Menu toggle

National Museum of Australia

Where our stories come alive

Collection Explorer


Envelope containing a letter from Joan Richmond to her mother


Envelope containing a letter from Joan Richmond to her mother

Object information


This letter has been incorrectly dated. It was actually written in 1931.

Physical description

A handwritten letter with envelope. The letterhead on the paper reads "Atcherley / Private Hotel", and the letter is dated "Aug 25th 1933". It opens "My Darling Ma / We are as you see by / luscious notepaper ...", and closes "Cheerio My Darling Love from Joan". The envelope has the same letterhead, and is addressed to "Mrs John Richmond". It is postmarked "BRISBANE / 1130PM / 25 AUG / 1931 / QLD".

Statement of significance

The Joan Richmond collection consists of items related to the motor racing career of Joan Richmond. These include a racing suit, goggles, a trophy, number plates, a personal journal, letters, photographs and newspaper clippings.

Joan Richmond (1905-1999) was a successful racing car driver at a time when women racing drivers were not only a rarity, but competed in the same events as men. Richmond's first major event was the 1931 Australian Grand Prix at Phillip Island in which she drove a Riley and placed a creditable fifth. Shortly after, Richmond and four friends embarked on an overland journey from Australia to Europe in order to compete in the Monte Carlo rally.
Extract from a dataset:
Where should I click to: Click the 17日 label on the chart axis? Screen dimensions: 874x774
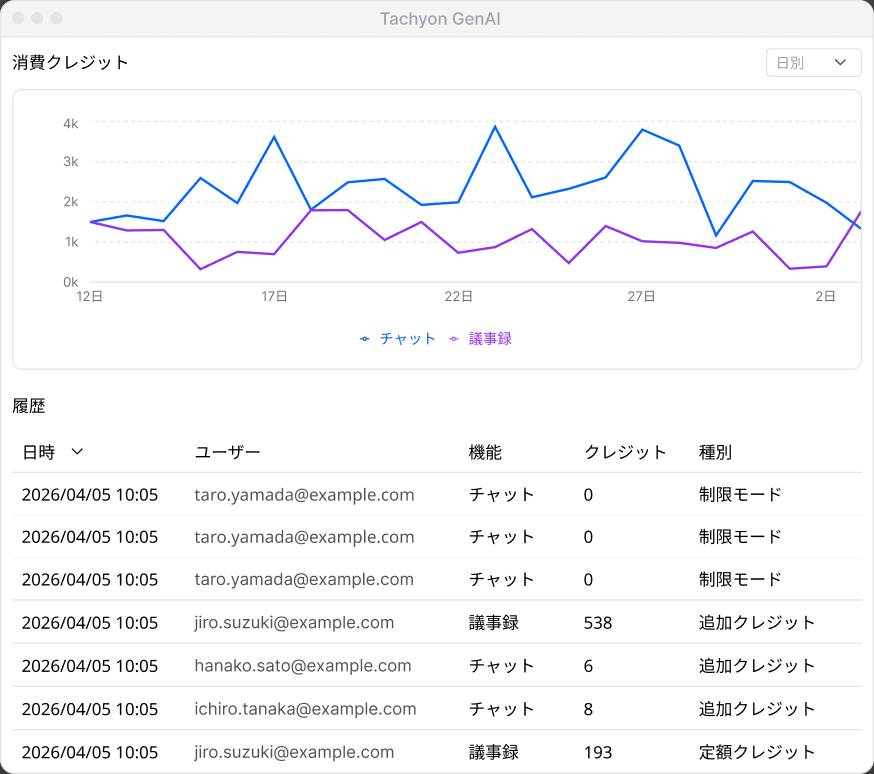click(x=274, y=296)
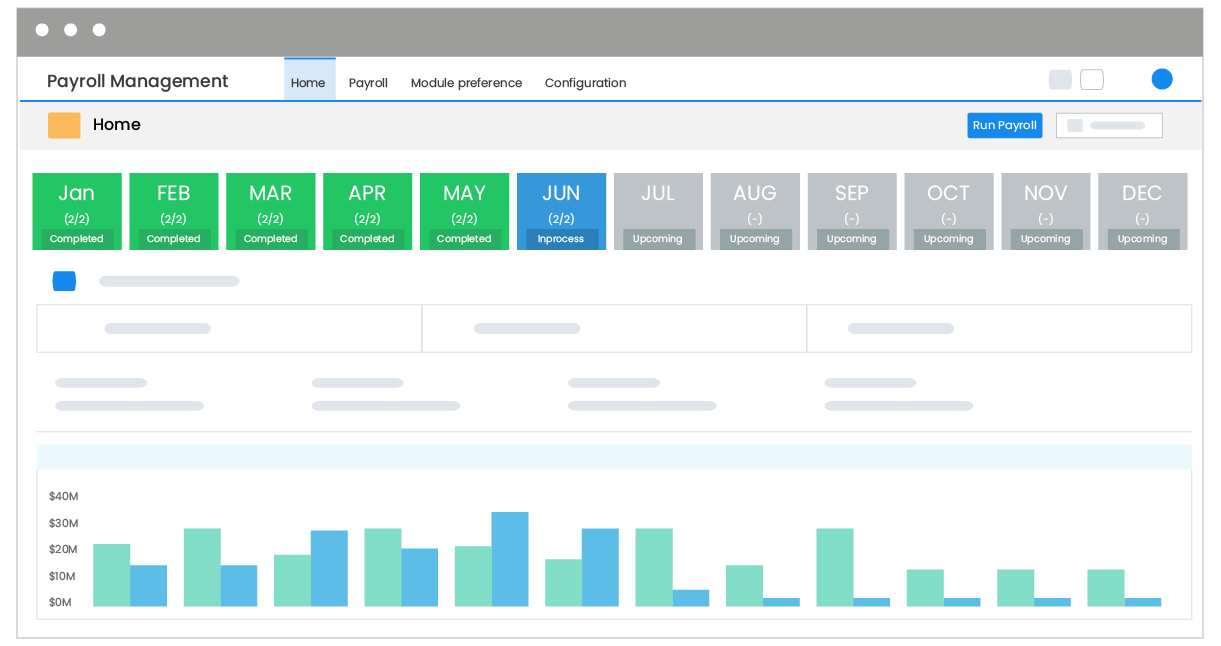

This journey is credited as the first international overland tour to have originated from Australia. Following the group's successful completion of the rally, Victor Riley offerd to sponsor Richmond and in 1932, she supported the English racing car driver, Elsie Wisdom, to win the 1000 Mile Race at Brooklands. Throughout the 1930s, Richmond stayed in England and competed in more motor racing events, including several Monte Carlo rallies and the Le Mans 24 Hour race. She returned to Australia in the 1940s but was unable to continue her motor racing career due to a lack of money and sponsorship. Joan Richmond died in Melbourne in 1999.